STAT 13

(Sec. 1a-1c)

Introduction to Statistical Methods for the Life and Health Sciences

Instructor: Ivo Dinov, Asst. Prof.

Departments of Statistics & Neurology
    http://www.stat.ucla.edu/~dinov/


Lab 6

Also see this for an additional tutorial.

Thursday, Nov. 08, 2001

In this lab, you will generate both Binomial and Normal observations, and simulate the convergence of the Binomial to the Normal for large n.

Set the seed to your 9-digit SID#:

set seed your_id

First, remind yourself what the normal approximation to a histogram might look like; generate 1000 standard normal observations:

set obs 1000
gen x = invnorm(uniform())

Make a histogram of the observations (use at least 10 bins) and superimpose a normal curve on the graph. (To superimpose a normal curve, use the norm option for graph: graph varname, bin(10) norm.) How well does the curve seem to approximate the histogram?

Now, generate 1000 observations of a binomial (n = 10, p = .5) random variable with the Stata command:

rndbin 1000 .5 10

This command produces a variable called xb. Make a histogram of the distribution with graph xb and assess how well the normal distribution fits.

Continue generating sets of 1000 binomials with p = .5, increasing n until the normal distribution provides a reasonably good approximation. How large an n did it take?

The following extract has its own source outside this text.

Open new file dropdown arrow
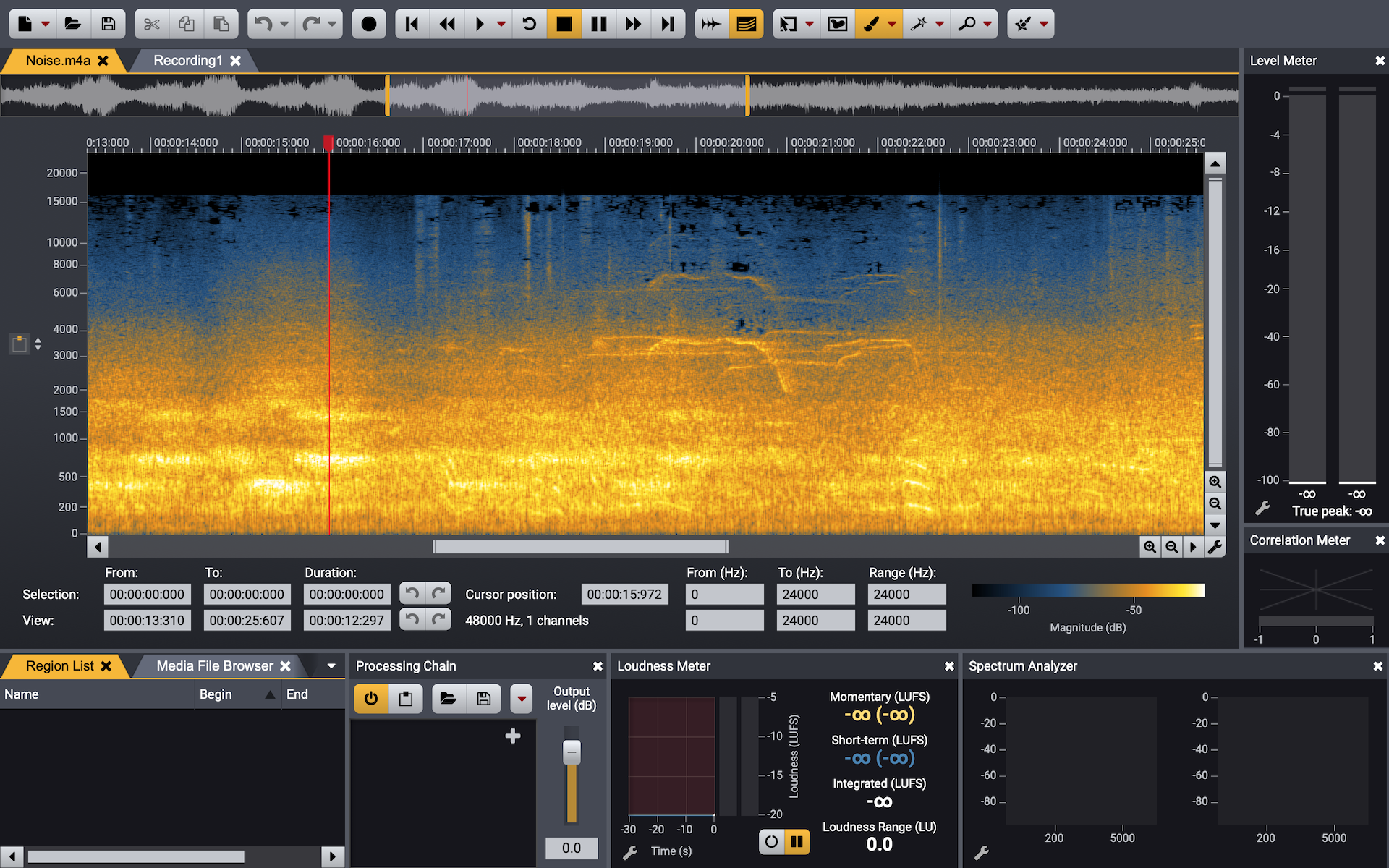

Now, generate 1000 observations of a binomial (n = 10, p= .2). Is the distribution of the observations well-approximated by the normal? Continue generating sets of 1000 binomials with p = .2, increasing n until the normal distribution provides a reasonably good approximation. How large an n did it take this time?

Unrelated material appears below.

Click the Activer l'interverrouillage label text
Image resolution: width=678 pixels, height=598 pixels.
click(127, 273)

Now, generate 1000 observations of a binomial (n = 100, p= .01). Is the distribution of the observations well-approximated by the normal? Continue generating sets of 1000 binomials with p = .01, increasing n until the normal distribution provides a reasonably good approximation. How large an n did it take this time?


You may want to try some additional examples.
And compare your work to the template solution (this is not a unique solution, just a template)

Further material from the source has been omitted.